The role of 3-hydroxyethyldeoxyuridine in mutagenesis by ethylene oxide.

Abstract

Ethylene oxide, a direct-acting mutagen and carcinogen, produces 3-hydroxyethyldeoxyuridine (3-HE-dU) after initial alkylation at N3 of dC, followed by rapid hydrolytic deamination. The significance of formation of 3-HE-dU in DNA was investigated by in vitro DNA replication of 3-HE-dU. A 55-nucleotide DNA template, containing 3-HE-dU at a single site, was constructed. DNA products, synthesized on the site-modified template, were analyzed and mutagenic bypass at 3-HE-dU estimated. The 3-HE-dU lesion blocked DNA replication by the Klenow fragment of Escherichia coli polymerase I (Kf Pol I) and bacteriophage T7 polymerase (T7 Pol) 3' to 3-HE-dU and after incorporating a nucleotide opposite 3-HE-dU. DNA synthesis past 3-HE-dU was negligible (< 3%). Substitution of Kf Pol I (exo-) and T7 Pol (exo-), polymerases lacking 3'-->5' exonuclease proofreading activity, for Kf Pol I and T7 Pol, respectively, facilitated DNA synthesis past 3-HE-dU. The bypass synthesis by Kf Pol I (exo-) was 60% and 90% by T7 Pol (exo-).
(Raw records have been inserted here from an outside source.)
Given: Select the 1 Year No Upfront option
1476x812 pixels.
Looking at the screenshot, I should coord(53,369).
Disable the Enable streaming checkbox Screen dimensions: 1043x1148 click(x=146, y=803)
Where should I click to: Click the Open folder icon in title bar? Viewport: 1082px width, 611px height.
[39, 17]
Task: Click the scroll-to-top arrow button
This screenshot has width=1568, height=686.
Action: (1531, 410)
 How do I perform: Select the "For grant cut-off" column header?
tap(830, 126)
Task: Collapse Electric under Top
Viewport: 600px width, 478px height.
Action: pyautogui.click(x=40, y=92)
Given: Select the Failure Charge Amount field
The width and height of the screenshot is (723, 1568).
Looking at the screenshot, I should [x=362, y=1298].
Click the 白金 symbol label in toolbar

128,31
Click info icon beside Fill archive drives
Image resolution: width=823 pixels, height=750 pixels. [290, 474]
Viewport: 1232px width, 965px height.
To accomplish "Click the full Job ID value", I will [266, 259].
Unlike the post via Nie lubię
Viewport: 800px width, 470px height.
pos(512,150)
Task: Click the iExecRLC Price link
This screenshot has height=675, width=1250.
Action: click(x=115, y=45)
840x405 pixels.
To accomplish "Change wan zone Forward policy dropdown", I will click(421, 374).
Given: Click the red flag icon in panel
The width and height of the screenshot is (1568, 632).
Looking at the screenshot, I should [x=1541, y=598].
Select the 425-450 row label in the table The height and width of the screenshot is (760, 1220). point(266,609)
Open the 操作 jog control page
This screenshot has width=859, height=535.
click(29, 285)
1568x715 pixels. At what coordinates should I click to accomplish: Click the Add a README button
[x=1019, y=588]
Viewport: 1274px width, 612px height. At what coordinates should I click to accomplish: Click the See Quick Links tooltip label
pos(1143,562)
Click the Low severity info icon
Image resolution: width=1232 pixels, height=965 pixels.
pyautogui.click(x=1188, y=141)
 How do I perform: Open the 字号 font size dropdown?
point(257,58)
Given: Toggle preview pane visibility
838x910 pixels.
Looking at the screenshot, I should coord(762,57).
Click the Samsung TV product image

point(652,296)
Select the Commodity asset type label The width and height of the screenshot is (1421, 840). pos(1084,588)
These results suggest that the 3-HE-dU lesion could be bypassed, but that the extension at 3-HE-dU is rate-limiting. In the absence of proofreading, the nucleotide incorporated opposite 3-HE-dU is not excised and remains in position long enough for extension to occur. During post-lesion synthesis, both dA and dT were incorporated opposite 3-HE-dU. Since 3-HE-dU is derived from dC alkylation by ethylene oxide, incorporation of dA and dT opposite 3-HE-dU implicates this lesion in G.C-->A.T and G.C-->T.A mutagenesis.